- _Opdracht_:
Vat de herinneringen aan de lagere schooltijd hieronder samen in drie zinnen.

─── Documenttekst ───

“Toen ik zes jaar was, ging ik voor het eerst naar de lagere school. De kleuterschool bestond toen nog niet. Ik vond het eerst niet leuk om naar school te gaan; thuis kon ik heel fijn spelen. Met buurkinderen, met dieren en ook bij opa en grootmoe. Maar toen ik zes werd, was dat afgelopen. Elke morgen liep ik naar school langs de Rijksweg. Het fietspad langs de N360 was er nog niet; je liep vanuit Zevenhuisjes in de brede berm naar wat nu de Oude Rijksweg heet. Bij de draaibrug begon de Dorpsweg en vandaar naar school. Tussen de middag bleven we over. In de zomer gingen we ook wel door de velden naar school. Dat was een stuk korter, maar het weer moest wel goed zijn, anders was het veel te nat.
Eerste fiets
Op mijn negende kreeg ik mijn eerste fiets. Die van mijn oma uit Bedum, een echte Brennabor, een Duits merk. Daarmee kon ik tussen de middag wel naar huis. Bij slecht weer kreeg ik brood mee om over te blijven. Ik kan me niet herinneren dat we ooit door het slechte weer thuis zijn gebleven van school. Wel dat we door sneeuwduinen moesten ploeteren om op school of weer thuis te komen.
Tot mijn veertiende ben ik naar de lagere school gegaan. Zo ging dat vroeger: ging je naar de Mulo of HBS dan bleef je tot je twaalfde. Deed je geen middelbare school, dan bleef je tot je veertiende op de lagere school. Ik ben daarna een jaar thuis blijven werken. Mijn jongste zusje was net geboren en ook woonde mijn opa bij ons in: mijn moeder kon mijn hulp goed gebruiken. Vanaf mijn vijftiende had ik mijn eerste werk buitenshuis: ik werd morgenmeisje bij de familie Marrink aan de Korreweg. Daar ging ik op de fiets naar toe. Ik deed er allerlei huishoudelijk werk, tot kwart voor één ‘s middags.

─── Gegevensset ───

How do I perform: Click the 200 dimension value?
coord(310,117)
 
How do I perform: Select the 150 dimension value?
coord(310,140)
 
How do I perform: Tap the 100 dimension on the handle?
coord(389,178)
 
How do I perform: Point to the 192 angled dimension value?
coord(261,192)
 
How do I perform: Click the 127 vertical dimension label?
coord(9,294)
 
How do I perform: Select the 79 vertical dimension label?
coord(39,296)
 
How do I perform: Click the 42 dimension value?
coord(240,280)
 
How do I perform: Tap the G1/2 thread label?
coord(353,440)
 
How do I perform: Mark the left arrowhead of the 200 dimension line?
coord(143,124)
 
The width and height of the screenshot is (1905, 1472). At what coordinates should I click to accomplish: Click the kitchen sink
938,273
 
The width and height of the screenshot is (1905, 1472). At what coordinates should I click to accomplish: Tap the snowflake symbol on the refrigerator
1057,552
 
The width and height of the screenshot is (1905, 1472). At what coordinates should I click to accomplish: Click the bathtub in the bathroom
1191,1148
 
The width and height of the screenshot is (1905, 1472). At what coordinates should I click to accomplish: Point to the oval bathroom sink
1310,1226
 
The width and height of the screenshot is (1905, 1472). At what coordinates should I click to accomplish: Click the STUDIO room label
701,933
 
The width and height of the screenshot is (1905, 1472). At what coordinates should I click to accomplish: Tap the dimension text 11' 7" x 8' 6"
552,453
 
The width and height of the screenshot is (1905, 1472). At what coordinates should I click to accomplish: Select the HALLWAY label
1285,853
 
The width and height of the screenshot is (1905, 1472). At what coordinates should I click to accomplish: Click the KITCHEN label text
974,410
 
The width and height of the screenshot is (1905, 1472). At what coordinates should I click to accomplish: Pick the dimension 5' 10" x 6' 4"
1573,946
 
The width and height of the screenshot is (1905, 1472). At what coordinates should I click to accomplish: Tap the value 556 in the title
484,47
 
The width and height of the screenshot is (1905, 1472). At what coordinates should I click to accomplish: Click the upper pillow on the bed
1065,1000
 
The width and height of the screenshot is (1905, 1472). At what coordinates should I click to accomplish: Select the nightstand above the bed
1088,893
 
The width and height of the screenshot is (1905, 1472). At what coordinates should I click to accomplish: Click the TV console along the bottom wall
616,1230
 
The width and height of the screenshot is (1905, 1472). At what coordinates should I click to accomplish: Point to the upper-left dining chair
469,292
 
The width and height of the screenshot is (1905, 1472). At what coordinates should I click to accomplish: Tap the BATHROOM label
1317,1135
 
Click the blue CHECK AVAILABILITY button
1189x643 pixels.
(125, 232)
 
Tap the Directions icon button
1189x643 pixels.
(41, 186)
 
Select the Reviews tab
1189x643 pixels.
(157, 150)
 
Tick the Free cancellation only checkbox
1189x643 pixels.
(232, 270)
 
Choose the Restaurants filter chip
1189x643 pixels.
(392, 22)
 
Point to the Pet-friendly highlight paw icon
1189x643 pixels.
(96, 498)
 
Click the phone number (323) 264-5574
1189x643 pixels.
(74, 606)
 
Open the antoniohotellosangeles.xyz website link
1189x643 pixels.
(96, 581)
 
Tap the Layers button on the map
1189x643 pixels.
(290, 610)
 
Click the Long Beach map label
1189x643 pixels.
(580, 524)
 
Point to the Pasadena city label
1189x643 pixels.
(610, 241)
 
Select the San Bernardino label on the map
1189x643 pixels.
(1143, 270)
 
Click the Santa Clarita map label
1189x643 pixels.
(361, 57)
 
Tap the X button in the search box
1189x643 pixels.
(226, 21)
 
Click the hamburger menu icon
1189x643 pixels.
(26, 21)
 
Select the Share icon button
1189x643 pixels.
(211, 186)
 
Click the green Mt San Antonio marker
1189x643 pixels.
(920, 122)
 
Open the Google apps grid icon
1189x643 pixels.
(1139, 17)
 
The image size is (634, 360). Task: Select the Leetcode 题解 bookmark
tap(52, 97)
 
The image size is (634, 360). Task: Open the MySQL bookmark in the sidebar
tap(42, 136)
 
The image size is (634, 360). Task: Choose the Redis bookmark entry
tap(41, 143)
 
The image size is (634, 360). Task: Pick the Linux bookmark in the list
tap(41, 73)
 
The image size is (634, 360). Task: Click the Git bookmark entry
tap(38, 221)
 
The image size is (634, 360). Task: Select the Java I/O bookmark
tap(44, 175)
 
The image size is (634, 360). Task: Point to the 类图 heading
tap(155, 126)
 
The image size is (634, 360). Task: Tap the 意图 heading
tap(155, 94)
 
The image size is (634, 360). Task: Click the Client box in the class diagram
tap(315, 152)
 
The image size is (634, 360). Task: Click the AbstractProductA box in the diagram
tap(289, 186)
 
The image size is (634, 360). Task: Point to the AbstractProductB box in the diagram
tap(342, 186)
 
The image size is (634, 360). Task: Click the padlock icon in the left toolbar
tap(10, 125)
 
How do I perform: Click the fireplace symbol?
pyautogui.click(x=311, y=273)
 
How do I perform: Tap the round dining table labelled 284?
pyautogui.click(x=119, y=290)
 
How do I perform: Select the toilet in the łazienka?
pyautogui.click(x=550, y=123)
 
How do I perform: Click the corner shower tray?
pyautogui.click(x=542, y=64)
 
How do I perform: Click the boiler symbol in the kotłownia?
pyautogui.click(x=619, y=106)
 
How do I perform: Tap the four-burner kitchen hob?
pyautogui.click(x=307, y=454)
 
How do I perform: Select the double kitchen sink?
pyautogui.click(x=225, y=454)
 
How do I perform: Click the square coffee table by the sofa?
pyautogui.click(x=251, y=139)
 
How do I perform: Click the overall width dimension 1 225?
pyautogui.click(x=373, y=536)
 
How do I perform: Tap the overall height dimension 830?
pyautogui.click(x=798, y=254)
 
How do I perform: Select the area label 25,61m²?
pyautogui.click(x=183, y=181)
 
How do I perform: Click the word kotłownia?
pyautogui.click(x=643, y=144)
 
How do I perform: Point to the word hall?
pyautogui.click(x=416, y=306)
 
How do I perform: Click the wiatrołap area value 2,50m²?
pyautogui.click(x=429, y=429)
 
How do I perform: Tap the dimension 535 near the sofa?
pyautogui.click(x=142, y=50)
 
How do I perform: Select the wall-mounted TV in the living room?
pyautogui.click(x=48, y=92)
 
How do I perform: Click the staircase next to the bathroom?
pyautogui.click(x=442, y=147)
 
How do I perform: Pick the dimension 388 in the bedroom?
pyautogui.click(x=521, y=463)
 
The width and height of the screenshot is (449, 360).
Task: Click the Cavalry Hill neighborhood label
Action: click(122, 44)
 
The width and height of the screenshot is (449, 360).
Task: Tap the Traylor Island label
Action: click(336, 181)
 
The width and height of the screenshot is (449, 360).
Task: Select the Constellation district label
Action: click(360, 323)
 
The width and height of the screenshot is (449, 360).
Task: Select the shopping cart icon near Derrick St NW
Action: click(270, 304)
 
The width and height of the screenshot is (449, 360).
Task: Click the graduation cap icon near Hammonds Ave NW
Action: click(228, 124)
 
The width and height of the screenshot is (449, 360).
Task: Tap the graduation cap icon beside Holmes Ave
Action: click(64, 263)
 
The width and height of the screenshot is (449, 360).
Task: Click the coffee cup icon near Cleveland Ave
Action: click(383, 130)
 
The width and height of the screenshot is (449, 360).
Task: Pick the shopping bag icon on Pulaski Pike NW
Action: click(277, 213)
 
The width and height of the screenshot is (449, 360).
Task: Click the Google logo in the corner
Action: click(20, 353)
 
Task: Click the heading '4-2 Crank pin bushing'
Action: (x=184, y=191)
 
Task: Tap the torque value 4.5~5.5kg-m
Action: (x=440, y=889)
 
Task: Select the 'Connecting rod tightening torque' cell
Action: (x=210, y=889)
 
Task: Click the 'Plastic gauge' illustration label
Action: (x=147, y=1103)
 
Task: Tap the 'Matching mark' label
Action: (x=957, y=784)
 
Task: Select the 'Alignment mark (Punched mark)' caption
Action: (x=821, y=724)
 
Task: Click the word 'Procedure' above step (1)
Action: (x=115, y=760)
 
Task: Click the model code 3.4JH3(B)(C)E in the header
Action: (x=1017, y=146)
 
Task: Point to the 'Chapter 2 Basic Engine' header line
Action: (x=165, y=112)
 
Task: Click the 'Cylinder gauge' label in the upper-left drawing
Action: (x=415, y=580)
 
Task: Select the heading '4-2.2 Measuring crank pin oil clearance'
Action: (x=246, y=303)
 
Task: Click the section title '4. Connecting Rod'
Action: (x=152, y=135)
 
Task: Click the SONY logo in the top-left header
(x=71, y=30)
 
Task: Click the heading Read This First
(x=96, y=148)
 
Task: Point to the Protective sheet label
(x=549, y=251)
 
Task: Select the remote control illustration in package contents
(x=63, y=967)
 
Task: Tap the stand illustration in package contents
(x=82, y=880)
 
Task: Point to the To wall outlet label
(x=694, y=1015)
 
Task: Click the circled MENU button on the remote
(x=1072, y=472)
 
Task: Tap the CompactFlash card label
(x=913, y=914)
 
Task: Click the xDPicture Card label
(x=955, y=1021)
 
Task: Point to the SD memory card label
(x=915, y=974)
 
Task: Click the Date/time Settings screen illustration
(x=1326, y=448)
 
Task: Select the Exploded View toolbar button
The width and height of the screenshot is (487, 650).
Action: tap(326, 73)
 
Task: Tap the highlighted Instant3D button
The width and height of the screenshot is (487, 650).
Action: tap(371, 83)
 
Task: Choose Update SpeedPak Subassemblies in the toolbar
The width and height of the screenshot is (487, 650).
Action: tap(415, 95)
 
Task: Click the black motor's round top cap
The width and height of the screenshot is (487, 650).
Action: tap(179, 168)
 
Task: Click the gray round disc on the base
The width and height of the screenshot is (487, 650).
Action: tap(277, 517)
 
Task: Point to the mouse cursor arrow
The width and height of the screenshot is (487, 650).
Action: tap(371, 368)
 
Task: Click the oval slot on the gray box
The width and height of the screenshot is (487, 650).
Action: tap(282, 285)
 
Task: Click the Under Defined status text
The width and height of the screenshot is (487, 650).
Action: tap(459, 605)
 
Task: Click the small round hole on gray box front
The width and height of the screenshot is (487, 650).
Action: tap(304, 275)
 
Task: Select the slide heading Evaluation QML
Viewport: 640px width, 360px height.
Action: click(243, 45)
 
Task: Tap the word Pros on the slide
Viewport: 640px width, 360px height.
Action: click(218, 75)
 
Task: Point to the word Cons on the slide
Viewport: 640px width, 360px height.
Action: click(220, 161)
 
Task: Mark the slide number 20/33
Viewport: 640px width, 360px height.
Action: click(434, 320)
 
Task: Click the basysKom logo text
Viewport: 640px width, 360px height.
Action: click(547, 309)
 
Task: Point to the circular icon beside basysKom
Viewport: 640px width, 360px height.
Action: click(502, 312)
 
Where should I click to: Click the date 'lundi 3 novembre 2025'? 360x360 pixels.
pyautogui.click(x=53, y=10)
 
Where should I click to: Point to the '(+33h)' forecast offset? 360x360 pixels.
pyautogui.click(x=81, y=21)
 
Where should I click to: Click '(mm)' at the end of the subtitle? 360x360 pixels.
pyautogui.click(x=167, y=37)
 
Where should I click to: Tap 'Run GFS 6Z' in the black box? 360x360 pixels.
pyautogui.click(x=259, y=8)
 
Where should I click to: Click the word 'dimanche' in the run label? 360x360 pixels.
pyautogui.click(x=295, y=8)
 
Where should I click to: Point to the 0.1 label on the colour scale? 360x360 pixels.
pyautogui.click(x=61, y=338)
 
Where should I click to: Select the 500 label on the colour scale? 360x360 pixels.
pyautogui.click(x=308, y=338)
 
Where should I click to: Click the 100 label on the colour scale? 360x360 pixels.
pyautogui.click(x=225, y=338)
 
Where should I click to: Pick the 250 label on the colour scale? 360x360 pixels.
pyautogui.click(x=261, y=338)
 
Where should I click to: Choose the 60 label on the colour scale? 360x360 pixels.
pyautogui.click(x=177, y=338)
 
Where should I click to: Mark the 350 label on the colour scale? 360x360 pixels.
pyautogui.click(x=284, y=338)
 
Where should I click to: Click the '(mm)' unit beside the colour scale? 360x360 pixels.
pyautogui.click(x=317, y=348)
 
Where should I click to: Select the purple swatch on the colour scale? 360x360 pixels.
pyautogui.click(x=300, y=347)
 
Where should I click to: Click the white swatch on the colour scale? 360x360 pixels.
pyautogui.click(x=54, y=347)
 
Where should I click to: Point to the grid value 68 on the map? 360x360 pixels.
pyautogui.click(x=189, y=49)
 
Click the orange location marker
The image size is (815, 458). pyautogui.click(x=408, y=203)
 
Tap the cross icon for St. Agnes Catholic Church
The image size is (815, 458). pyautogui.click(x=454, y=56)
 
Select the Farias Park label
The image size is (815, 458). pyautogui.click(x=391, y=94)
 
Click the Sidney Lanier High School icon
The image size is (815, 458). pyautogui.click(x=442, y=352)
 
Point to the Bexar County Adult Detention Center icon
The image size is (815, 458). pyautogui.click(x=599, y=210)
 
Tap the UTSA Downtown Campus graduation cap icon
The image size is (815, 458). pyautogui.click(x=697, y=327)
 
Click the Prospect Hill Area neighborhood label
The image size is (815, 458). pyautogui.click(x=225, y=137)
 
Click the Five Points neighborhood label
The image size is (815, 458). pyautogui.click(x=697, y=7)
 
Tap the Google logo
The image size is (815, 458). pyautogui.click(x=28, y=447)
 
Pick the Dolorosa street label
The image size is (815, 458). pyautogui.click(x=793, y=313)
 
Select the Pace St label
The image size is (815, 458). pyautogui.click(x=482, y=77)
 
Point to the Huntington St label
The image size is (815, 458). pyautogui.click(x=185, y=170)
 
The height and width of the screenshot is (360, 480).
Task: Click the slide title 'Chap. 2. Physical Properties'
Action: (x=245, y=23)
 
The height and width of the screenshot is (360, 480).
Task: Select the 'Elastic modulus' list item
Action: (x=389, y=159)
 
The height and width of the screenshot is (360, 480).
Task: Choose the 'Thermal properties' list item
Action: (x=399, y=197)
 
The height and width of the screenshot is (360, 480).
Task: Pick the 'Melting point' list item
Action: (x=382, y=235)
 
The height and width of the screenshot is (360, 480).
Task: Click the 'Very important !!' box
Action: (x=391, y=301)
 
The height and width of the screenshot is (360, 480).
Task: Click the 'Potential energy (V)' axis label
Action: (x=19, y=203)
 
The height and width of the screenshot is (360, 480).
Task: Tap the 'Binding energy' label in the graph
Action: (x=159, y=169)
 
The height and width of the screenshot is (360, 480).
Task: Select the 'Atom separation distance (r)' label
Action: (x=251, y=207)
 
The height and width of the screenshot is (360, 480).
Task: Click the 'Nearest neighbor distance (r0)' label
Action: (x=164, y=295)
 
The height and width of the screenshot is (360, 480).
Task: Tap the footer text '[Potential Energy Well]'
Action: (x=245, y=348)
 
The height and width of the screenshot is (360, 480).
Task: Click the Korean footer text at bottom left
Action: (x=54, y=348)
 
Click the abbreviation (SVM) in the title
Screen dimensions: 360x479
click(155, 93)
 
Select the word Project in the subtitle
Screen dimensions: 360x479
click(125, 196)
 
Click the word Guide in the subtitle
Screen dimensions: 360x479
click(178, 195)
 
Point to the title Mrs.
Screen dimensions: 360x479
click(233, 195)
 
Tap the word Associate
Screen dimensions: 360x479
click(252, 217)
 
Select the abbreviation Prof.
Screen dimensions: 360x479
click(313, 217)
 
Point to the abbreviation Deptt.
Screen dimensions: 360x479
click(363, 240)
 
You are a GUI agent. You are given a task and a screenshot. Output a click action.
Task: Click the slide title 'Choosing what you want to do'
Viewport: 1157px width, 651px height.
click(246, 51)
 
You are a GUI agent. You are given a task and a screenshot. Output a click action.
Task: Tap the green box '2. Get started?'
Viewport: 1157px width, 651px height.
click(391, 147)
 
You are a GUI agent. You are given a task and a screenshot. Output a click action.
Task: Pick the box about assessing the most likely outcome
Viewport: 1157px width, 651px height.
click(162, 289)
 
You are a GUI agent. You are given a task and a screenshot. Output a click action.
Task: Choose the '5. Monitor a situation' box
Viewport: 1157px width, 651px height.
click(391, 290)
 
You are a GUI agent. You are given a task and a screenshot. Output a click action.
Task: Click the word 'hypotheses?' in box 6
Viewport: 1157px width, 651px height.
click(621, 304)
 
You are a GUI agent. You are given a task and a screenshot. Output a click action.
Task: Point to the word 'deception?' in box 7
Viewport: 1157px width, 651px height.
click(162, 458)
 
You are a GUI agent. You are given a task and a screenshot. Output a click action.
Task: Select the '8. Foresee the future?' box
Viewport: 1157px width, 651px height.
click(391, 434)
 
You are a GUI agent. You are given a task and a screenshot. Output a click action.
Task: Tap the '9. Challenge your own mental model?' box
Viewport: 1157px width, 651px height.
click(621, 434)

───

- _Uitwerking_:
De ik-figuur ging op zesjarige leeftijd naar de lagere school en liep daarheen vanuit Zevenhuisjes langs de Rijksweg of, bij goed zomerweer, door de velden. Op het negende jaar kwam de eerste fiets, die van de oma uit Bedum, waarmee de ik-figuur tussen de middag naar huis kon, en de ik-figuur herinnert zich niet ooit door slecht weer van school thuis te zijn gebleven. Na de lagere school, die tot het veertiende jaar duurde, werkte de ik-figuur een jaar thuis mee en vanaf het vijftiende jaar als morgenmeisje bij de familie Marrink aan de Korreweg.